Antananarivo, 11 Novembre, 17h50 – La promotion du travail décent à Madagascar fait son nid petit à petit. Sauf changement, la question de la sécurité et de la santé au travail (SST) devrait être inclue dans les conditions pour obtenir un marché public à Madagascar. Le projet a été discuté entre l’OIT et le ministère des Travaux publics. Il a également fait l’objet d’un débat au sien du Conseil national du travail (CNT), et devrait arriver entre les mains des législateurs après être passé au niveau des patrons d’entreprise.

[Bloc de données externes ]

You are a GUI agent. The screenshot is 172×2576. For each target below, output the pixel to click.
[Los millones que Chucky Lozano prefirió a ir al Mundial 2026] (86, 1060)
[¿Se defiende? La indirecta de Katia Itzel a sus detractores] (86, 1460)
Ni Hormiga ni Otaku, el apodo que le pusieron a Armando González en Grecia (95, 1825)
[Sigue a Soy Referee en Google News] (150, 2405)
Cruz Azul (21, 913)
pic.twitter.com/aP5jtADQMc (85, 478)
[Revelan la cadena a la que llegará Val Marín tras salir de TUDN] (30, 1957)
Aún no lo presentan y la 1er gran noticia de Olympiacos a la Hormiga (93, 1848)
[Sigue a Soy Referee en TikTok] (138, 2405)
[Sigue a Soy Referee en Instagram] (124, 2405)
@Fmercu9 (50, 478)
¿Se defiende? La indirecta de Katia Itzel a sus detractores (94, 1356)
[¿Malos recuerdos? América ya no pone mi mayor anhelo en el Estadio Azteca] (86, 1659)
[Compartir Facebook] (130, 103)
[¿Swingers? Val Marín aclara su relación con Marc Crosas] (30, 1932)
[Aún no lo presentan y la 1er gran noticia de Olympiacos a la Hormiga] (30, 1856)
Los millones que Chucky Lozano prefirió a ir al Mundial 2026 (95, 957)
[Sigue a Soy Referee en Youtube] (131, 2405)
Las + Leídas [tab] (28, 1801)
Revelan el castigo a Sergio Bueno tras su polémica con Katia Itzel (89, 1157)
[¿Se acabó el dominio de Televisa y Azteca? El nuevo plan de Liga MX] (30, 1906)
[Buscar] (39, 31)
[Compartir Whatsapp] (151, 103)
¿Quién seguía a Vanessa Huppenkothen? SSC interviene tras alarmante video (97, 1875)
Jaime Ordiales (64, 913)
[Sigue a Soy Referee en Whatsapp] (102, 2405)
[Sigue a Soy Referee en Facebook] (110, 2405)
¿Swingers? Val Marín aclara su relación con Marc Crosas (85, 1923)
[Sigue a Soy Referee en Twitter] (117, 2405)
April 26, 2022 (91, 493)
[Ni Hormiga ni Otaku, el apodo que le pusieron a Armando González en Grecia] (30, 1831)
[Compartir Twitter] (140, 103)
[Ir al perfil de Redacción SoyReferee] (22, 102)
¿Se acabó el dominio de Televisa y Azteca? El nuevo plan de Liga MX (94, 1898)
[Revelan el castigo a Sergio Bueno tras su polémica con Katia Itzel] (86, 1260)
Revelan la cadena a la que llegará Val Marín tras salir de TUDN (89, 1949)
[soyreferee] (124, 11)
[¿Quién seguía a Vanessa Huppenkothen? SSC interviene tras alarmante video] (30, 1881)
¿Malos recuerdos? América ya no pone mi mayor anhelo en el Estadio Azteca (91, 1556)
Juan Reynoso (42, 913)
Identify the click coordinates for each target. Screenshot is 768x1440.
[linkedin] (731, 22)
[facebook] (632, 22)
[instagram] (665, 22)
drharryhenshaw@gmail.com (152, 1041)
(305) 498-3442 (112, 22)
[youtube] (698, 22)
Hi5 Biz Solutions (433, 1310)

Cette initiative est menée après la constatation que les entreprises du Bâtiment et des travaux publics (BTP), véritables niches d’emplois informels, figurent parmi les secteurs qui ne respectent pas les normes de SST à Madagascar. « La mise en place d’un fondement juridique dans ce cadre devrait faciliter le travail des contrôleurs », note Bernard Foe Andegue, chef de projet Fonds vision zéro (VZF) au sein de l’OIT.

Par ailleurs, une autre initiative est également en cours. Il s’agit d’introduire le thème de la SST dans le curriculum de formation des établissements spécialisés en BTP. « Dans quatre établissements que nous avons visités, 90% du personnel n’avaient pas la SST dans leur curriculum de formation », explique encore Bernard Foe Andegue. « Cette formation devrait pourtant permettre aux étudiants de développer une culture de prévention dès l’Université », précise-t-il. Ce projet, mené en collaboration avec le ministère de l’Enseignement technique et de la formation professionnelle, a fait l’objet d’une concertation au sein du CNT en Juillet de cette année.

Le BTP figure parmi les secteurs où les métiers sont à risque. Pourtant, les entreprises qui y exercent ne respectent pas toujours les conditions de sécurité et de santé au travail. Il s’agit de constater si les matériels de protection des employés sont en conformité avec les risques du métier. Mais il s’agit également de vérifier s’ils sont affiliés à un système de protection sociale, ou s’il existe sur leurs lieux de travail une infirmerie pour les soigner en cas d’accident de travail.